___ Excerpt to read ___

Plant species in the plantain family

Penstemon deustus is a species of penstemon known by the common names hotrock penstemon and scabland penstemon. It is native to much of the northwestern United States from the Pacific Northwest to Wyoming, where it grows in many types of forest and open plateau habitat, often on soils heavy in volcanic rock or on limestone outcrops.

==Description==
Penstemon deustus is a subshrub, a plant with a largely herbaceous character, but somewhat woody at its base. Its stems grow from a woody caudex with many branches that may be as much as 1 centimeter thick. It may also have leafy shoots that do not produce flowers. It stems range in size from 6 to 60 cm, but usually are taller than 15 cm. They may be nearly hairless, but are more often covered in small, stiff, backwards facing hairs and are never waxy. The stems may lay down on the ground, grow outwards a short distance before curving to grow upwards, or grow straight upwards.

The leaves can be hairless or covered in glandular hairs and have edges that are shallowly to deeply toothed. All the leaves are cauline, attached to the stems rather than to the base of the plant, and are not leathery. Like the stems they may be hairless or retrorsely hairy and might be attached on opposite sides of the stems, nearly opposite, or arranged in whorls. Stems will usually have five to nine pairs of leaves, attached by petioles or directly to the stem.

The inflorescence is 6 to 30 centimeters at the top of a stem and produces five to eleven groups of flowers. Each group will have a pair of bracts and two cymes, each with one to six flowers. The tubular flowers have two lips with five-lobes. The glandular flower is cream in color with dark lining and reaches 1.5 cm in length.

___ Supplied records ___

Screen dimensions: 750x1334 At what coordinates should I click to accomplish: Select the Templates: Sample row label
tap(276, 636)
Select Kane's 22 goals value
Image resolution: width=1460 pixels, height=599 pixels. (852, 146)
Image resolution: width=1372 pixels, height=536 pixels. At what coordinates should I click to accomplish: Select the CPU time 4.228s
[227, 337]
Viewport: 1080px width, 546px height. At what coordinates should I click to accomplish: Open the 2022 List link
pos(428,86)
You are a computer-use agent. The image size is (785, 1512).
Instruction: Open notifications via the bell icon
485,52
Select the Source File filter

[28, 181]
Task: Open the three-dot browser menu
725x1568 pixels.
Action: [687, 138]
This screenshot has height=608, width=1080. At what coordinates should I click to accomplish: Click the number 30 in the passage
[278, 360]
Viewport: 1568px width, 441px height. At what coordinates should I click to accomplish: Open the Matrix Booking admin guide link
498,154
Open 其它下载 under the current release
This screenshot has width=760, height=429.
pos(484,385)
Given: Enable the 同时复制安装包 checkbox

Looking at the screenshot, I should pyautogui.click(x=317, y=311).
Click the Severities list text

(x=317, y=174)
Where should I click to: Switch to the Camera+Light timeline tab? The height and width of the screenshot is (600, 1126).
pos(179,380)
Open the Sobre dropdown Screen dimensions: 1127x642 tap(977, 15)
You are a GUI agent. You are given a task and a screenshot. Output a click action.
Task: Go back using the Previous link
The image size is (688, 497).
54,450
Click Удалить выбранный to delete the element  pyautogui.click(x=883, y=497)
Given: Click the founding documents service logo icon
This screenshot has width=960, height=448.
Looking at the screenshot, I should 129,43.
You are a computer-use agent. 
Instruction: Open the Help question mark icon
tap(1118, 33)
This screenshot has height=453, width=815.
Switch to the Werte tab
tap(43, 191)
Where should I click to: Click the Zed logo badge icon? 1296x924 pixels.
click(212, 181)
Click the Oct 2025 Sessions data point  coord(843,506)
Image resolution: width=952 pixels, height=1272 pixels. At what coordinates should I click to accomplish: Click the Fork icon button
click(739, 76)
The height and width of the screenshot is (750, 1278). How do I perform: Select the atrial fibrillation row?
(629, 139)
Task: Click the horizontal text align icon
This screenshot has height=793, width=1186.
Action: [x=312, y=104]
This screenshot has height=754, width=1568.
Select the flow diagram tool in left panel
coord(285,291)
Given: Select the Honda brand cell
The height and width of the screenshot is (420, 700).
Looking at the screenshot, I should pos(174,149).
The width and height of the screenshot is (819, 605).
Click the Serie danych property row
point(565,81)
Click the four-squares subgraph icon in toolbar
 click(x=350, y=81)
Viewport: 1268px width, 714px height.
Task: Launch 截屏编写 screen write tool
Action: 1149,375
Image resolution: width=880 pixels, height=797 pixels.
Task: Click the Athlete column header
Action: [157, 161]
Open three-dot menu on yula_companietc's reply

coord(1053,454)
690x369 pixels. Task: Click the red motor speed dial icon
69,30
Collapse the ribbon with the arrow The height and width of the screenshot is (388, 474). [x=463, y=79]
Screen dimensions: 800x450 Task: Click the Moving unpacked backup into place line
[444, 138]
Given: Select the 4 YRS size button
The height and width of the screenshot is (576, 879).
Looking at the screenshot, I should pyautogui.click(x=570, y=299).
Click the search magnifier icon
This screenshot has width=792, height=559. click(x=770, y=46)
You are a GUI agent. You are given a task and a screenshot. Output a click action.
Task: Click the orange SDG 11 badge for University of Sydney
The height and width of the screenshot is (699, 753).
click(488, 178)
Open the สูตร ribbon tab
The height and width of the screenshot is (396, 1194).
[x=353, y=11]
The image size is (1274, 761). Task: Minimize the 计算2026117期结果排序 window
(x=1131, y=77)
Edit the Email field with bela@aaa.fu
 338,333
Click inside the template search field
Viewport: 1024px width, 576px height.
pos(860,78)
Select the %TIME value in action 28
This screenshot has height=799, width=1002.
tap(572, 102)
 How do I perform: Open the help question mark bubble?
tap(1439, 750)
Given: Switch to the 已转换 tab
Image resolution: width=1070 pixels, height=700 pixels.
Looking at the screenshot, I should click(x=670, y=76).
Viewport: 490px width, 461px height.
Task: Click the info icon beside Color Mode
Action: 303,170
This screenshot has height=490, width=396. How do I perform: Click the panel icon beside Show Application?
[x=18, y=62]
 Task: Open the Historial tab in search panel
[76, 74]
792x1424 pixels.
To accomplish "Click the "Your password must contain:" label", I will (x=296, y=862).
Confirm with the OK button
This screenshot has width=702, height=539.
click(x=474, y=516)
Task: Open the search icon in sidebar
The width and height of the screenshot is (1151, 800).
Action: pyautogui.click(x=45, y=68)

___

According to the excerpt on hotrock penstemon, what color are the flowers of Penstemon deustus? The records are separate material that stands apart from the excerpt.

The flowers are cream in color with dark lining.